Please update the listing from the line with "You are a GUI" up to and including the line with "pos(309,364)", changing "Downloads" to "Documents" and leaving everything else unchanged. Return only those lines.

──────────

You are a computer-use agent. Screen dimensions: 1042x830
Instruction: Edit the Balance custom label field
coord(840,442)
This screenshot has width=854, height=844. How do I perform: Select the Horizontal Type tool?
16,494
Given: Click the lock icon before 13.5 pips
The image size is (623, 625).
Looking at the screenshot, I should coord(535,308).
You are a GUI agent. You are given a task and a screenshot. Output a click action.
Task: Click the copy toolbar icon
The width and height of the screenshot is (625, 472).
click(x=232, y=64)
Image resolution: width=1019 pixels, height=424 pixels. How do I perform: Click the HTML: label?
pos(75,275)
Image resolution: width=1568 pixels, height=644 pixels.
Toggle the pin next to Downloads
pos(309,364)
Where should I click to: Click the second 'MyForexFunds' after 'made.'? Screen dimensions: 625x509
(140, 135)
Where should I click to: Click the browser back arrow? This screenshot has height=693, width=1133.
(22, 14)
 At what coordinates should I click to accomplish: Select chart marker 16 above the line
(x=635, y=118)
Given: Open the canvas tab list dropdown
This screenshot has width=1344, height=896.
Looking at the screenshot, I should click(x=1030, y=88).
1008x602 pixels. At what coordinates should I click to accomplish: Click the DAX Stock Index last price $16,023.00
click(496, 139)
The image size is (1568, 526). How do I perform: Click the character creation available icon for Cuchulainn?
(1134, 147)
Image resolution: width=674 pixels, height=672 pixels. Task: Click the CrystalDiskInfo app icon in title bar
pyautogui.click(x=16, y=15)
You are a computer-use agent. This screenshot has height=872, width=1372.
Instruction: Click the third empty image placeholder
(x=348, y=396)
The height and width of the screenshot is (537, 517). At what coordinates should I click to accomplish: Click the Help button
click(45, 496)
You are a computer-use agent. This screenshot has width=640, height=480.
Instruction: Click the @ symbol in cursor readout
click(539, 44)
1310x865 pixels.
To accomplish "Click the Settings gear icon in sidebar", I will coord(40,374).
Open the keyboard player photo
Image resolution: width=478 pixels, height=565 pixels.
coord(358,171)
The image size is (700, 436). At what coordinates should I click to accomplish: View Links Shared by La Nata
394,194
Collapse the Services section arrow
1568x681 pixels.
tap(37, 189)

──────────

Written answer =
You are a GUI agent. You are given a task and a screenshot. Output a click action.
Task: Click the copy toolbar icon
The width and height of the screenshot is (625, 472).
click(x=232, y=64)
Image resolution: width=1019 pixels, height=424 pixels. How do I perform: Click the HTML: label?
pos(75,275)
Image resolution: width=1568 pixels, height=644 pixels.
Toggle the pin next to Documents
pos(309,364)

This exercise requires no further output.